**Problem requirements:**
Determine which lines of the records include the word "agent", and copy them.

(Extracted data entries)
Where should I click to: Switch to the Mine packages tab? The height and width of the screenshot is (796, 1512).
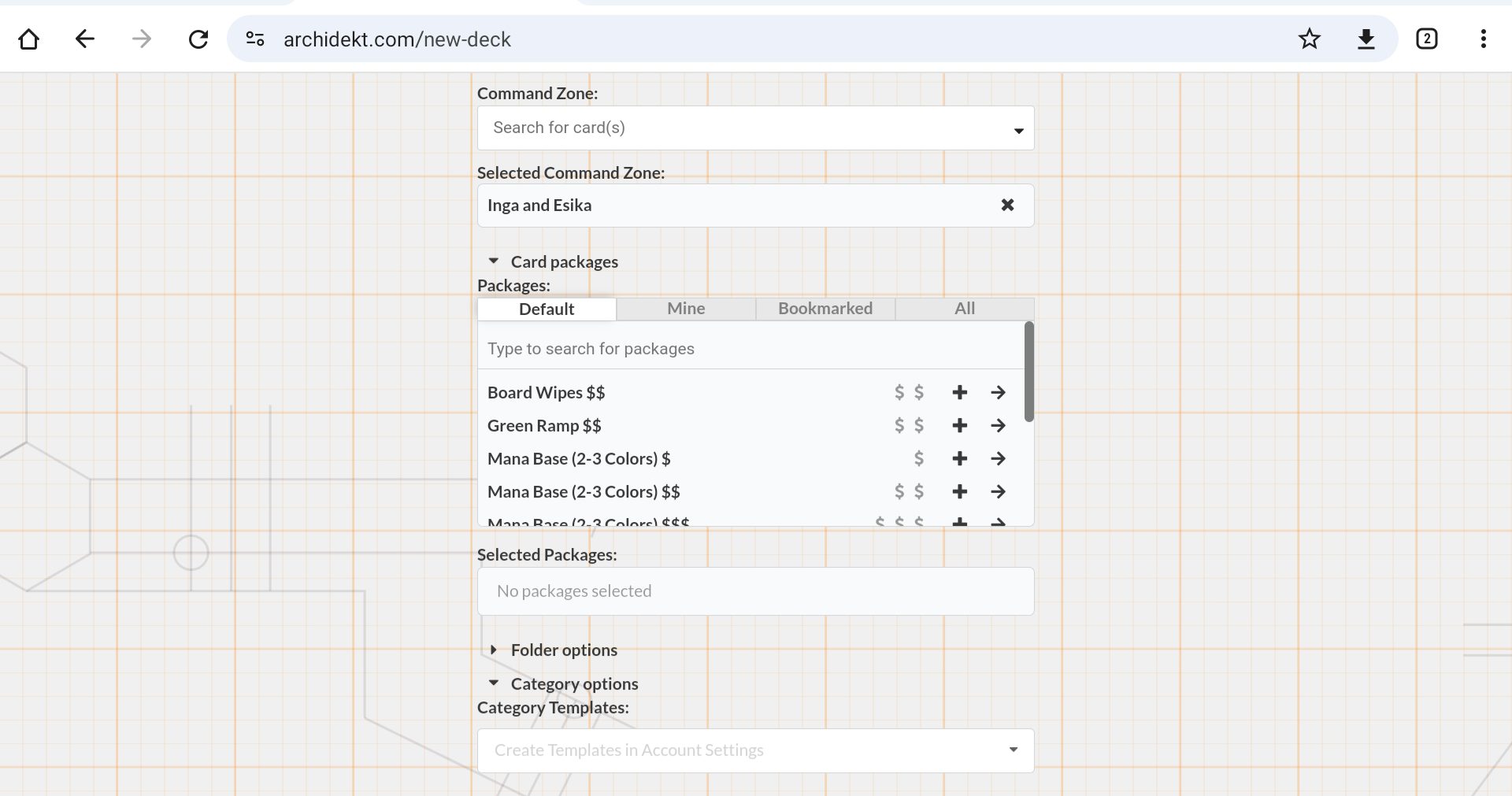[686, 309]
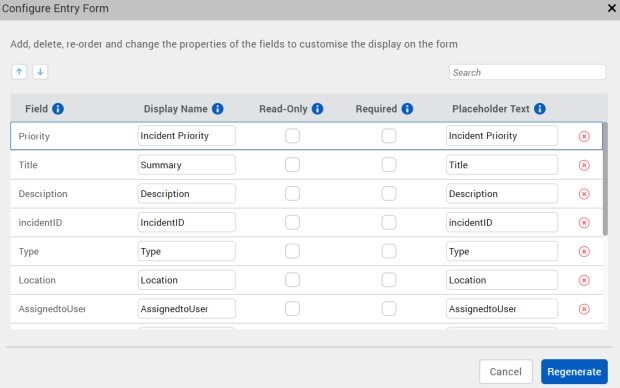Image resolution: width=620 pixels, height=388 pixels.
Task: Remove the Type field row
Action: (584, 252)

...

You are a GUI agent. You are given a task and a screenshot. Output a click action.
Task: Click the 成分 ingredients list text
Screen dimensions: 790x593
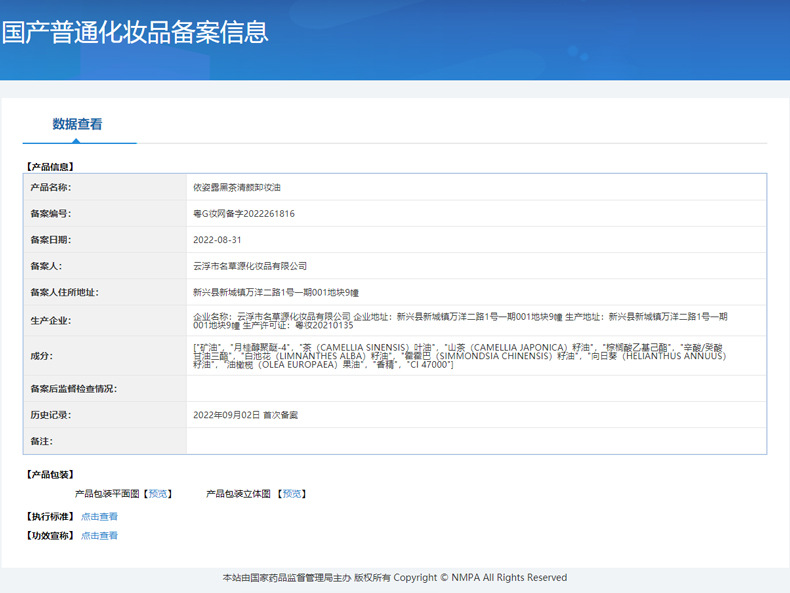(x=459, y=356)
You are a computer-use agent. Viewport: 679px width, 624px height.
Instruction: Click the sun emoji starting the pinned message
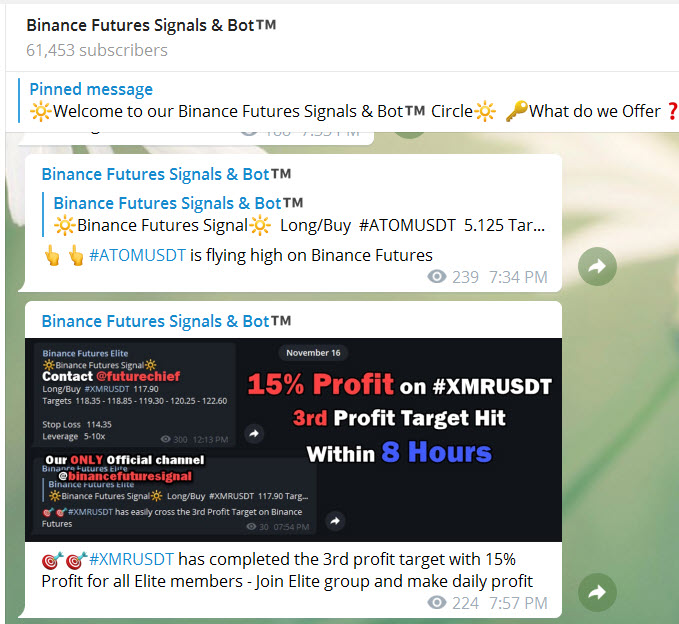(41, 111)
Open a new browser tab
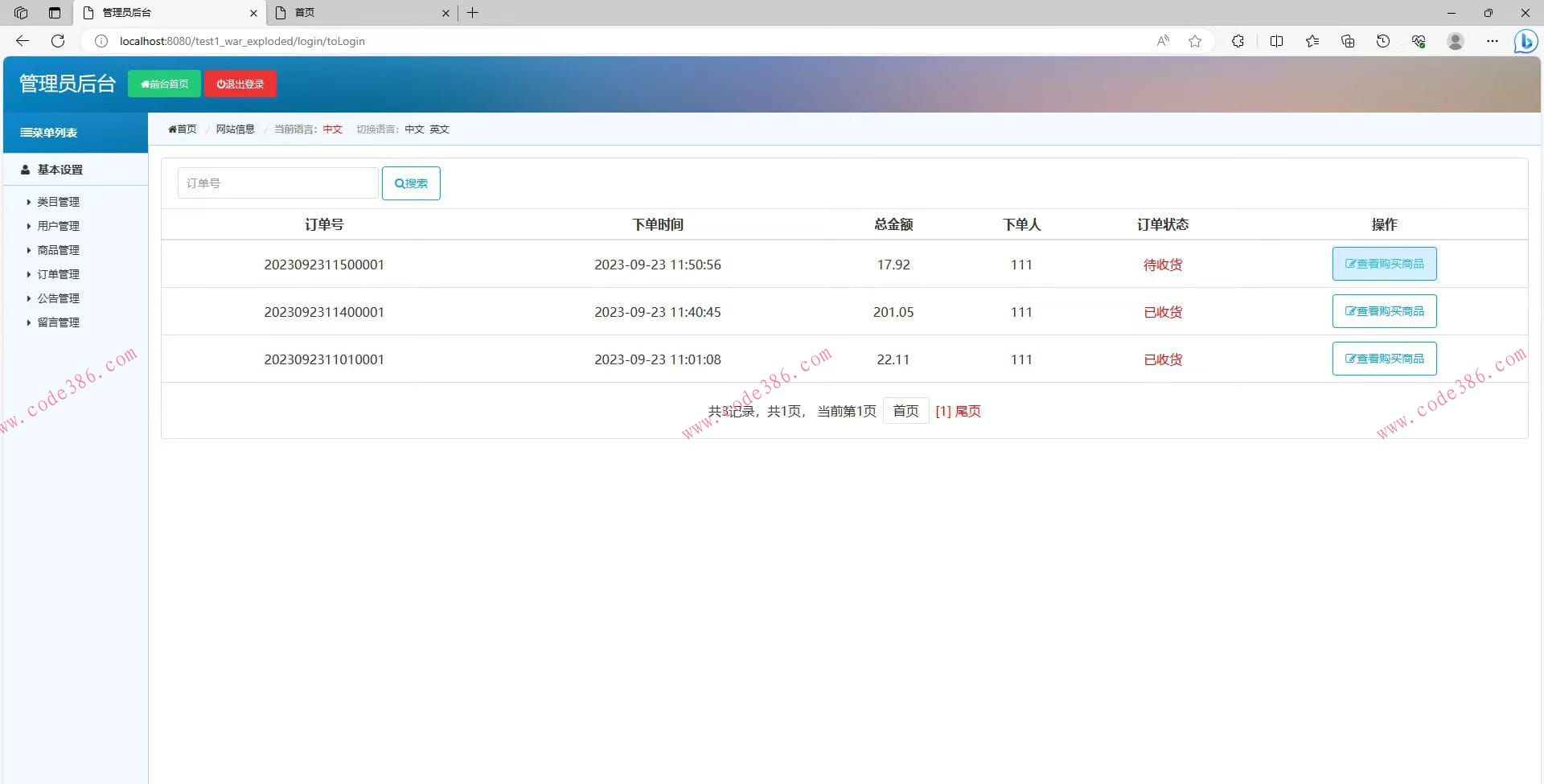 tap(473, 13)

---

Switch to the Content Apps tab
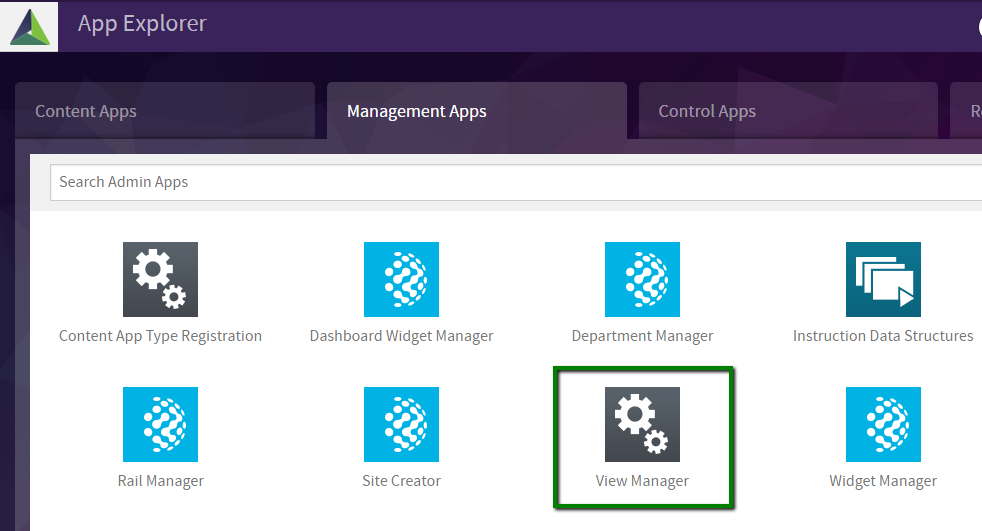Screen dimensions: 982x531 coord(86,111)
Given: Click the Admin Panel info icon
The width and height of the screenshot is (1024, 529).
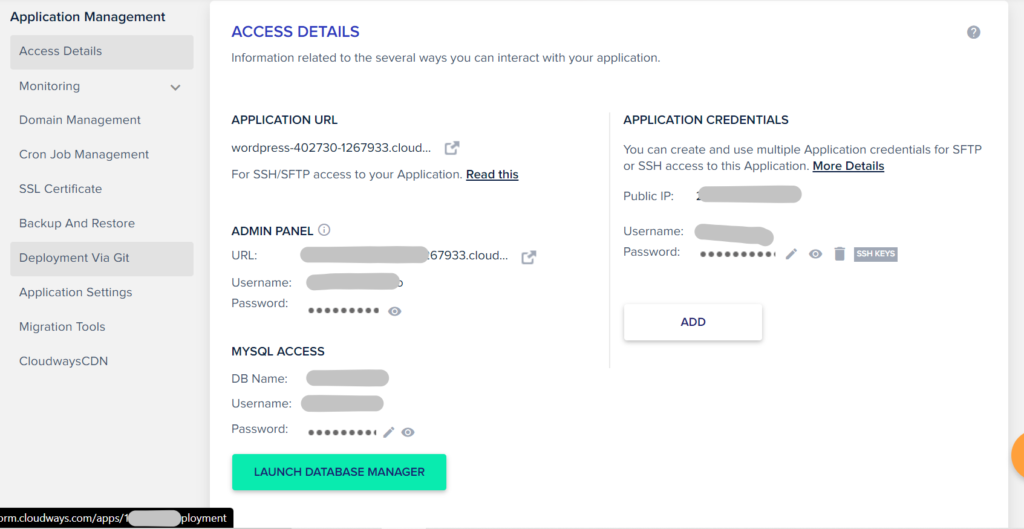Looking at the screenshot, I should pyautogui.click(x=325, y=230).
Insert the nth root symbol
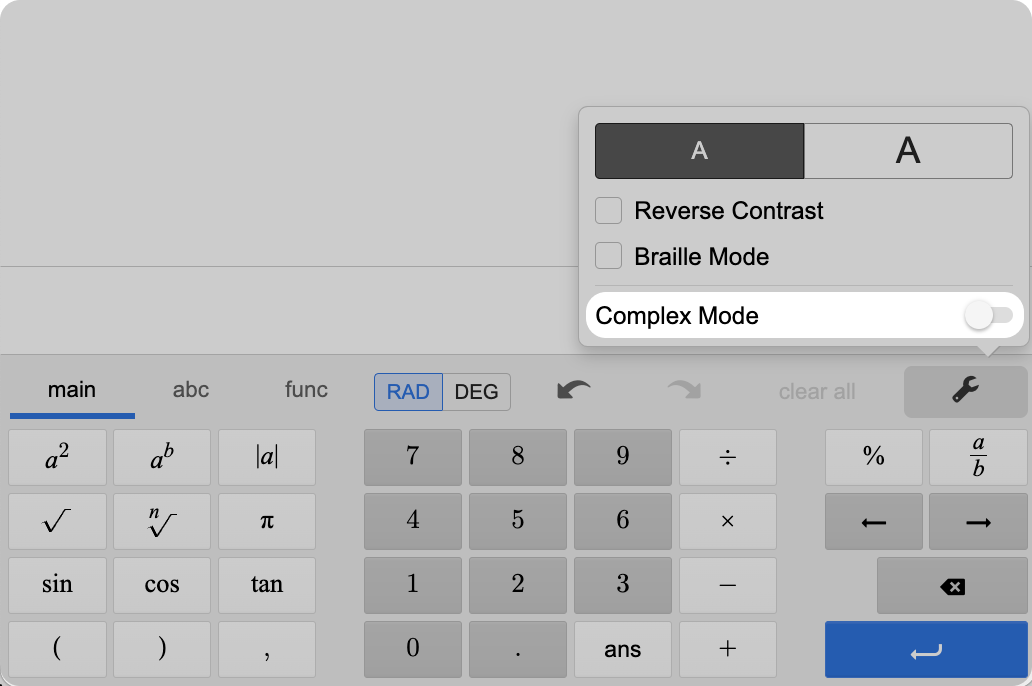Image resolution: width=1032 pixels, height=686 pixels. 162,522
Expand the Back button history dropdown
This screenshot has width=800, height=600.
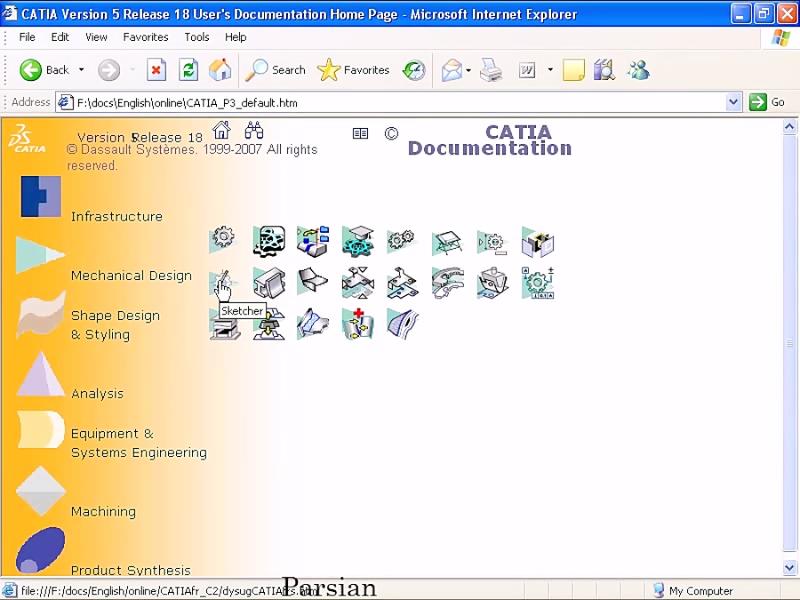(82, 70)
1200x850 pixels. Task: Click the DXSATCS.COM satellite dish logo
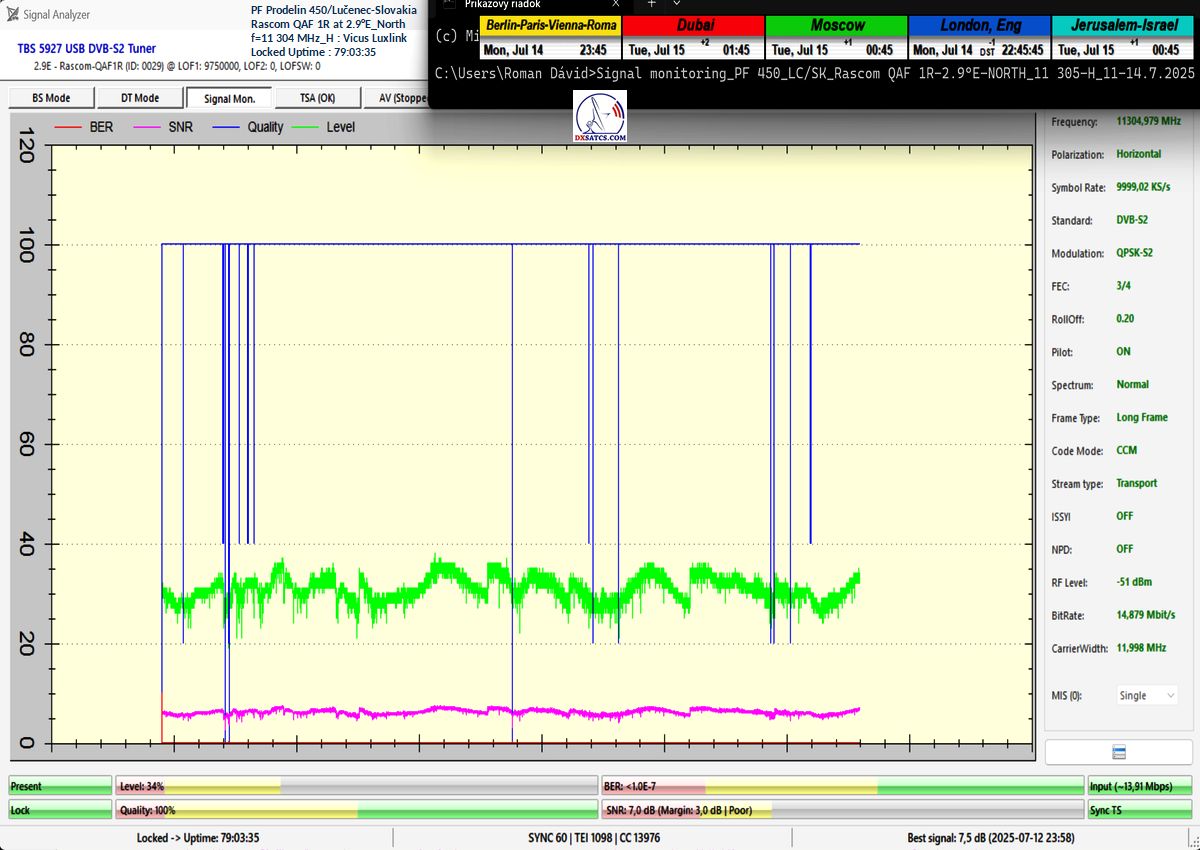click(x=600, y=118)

**Response below:**
You are a GUI agent. You are given a task and a screenshot. Output a click action.
You are a computer-use agent. Viewport: 679px width, 624px height.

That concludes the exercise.